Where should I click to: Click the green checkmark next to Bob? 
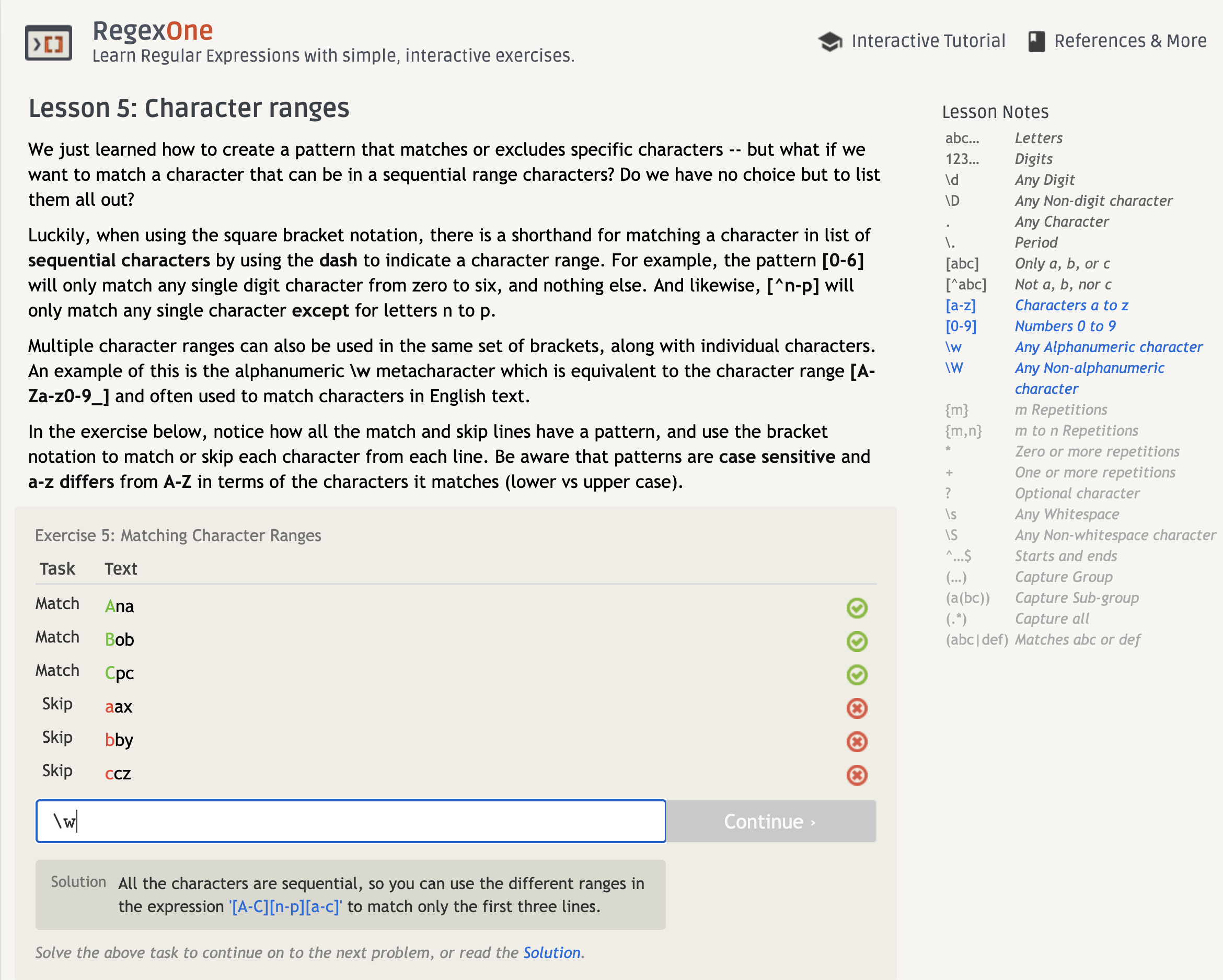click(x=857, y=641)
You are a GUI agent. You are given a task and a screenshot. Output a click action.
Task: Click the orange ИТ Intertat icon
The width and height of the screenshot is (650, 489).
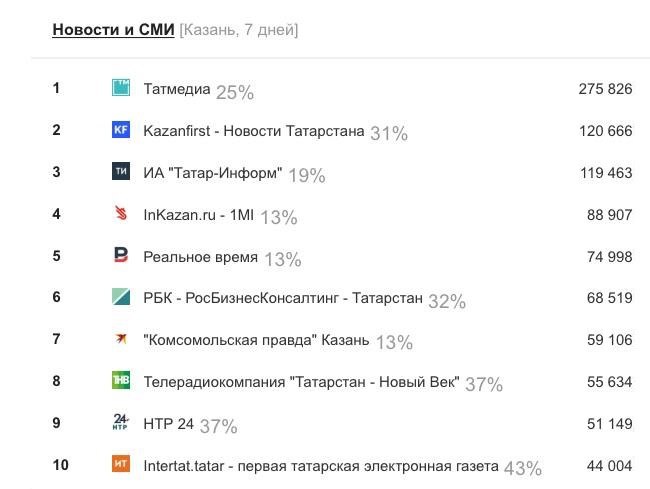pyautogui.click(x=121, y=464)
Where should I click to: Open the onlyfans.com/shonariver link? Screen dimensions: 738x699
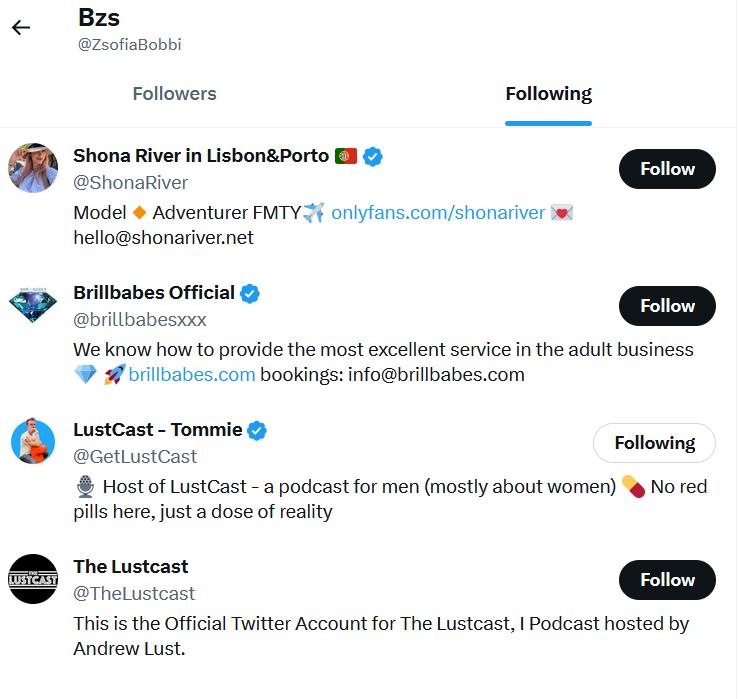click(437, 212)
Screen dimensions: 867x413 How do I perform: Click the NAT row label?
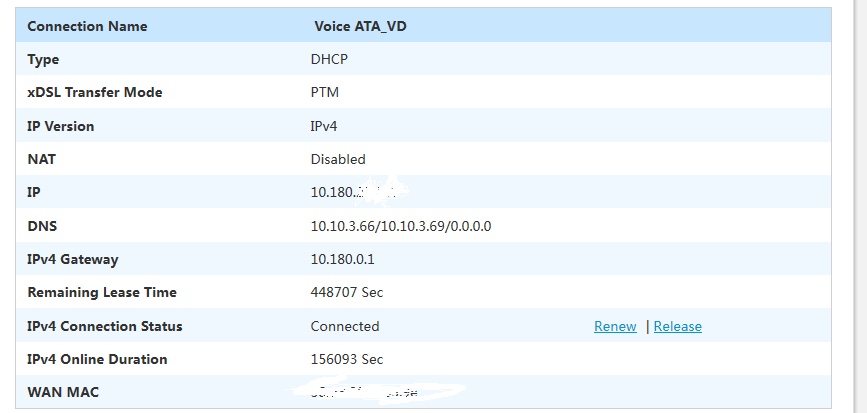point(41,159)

--------------------------------------------------

Your instructions. Only the lines from the one containing "Task: Click the orange ИТ Intertat icon" through the final line of the data are to be written out, exactly as they stand and without pictures.

Written answer.
Task: Click the orange ИТ Intertat icon
The width and height of the screenshot is (650, 489).
pyautogui.click(x=121, y=464)
Where should I click to: Open the onlyfans.com/shonariver link? Screen dimensions: 738x699
click(437, 212)
Screen dimensions: 867x413 How do I perform: Click the NAT row label?
point(41,159)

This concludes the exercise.